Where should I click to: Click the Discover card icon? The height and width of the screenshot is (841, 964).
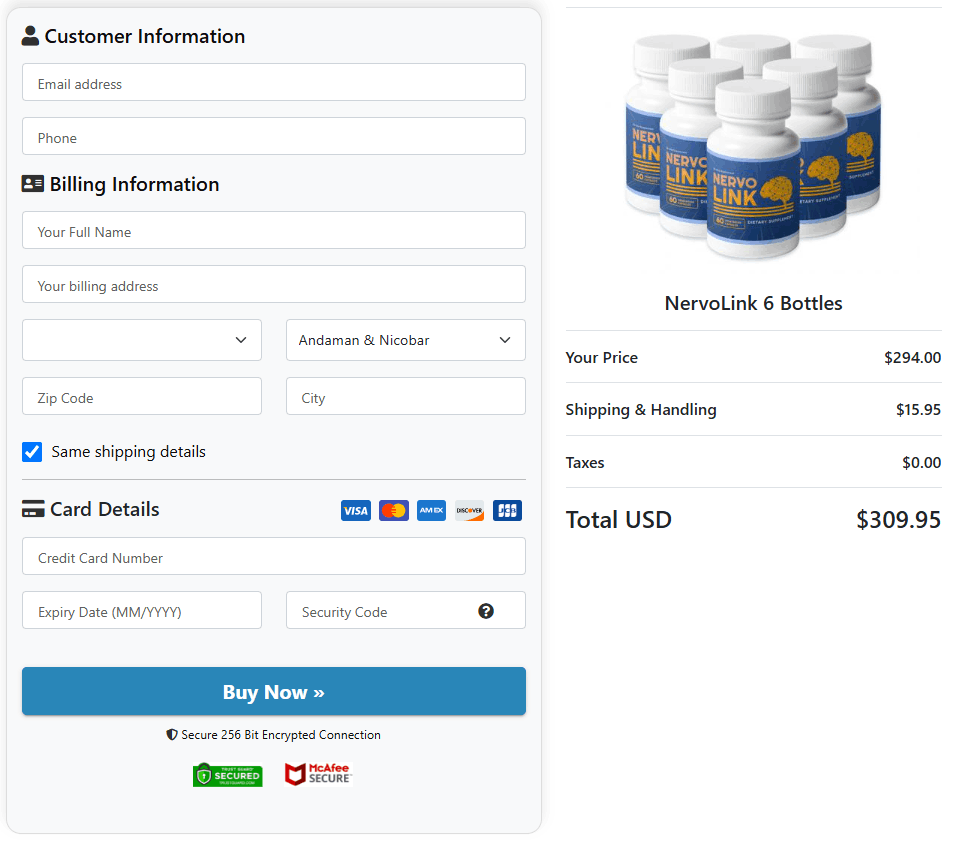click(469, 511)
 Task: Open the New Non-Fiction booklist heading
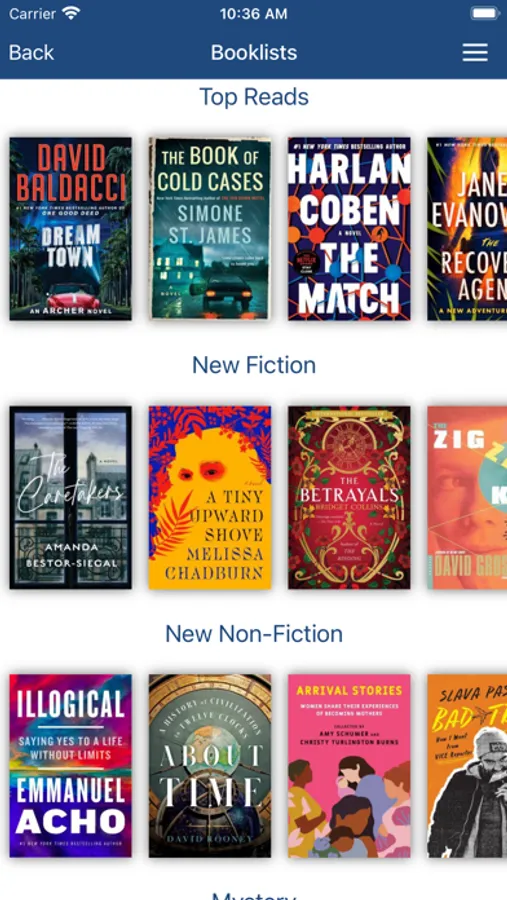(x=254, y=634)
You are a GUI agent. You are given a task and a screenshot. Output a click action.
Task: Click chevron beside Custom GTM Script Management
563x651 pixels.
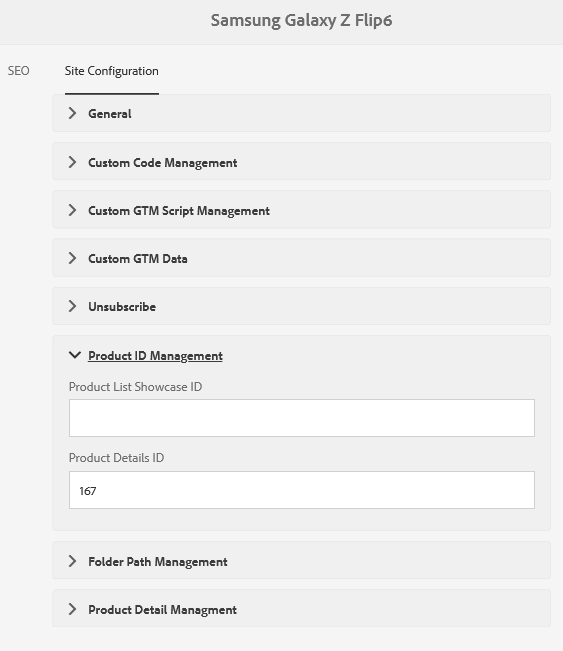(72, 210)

---

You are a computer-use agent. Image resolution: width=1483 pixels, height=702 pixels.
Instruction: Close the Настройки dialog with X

• [Task instructions]:
Reproduce the entries above exactly, but only the lines between the line holding "You are a computer-use" and the line holding "Instruction: Close the", inclusive.

• [Answer section]:
You are a computer-use agent. Image resolution: width=1483 pixels, height=702 pixels.
Instruction: Close the Настройки dialog with X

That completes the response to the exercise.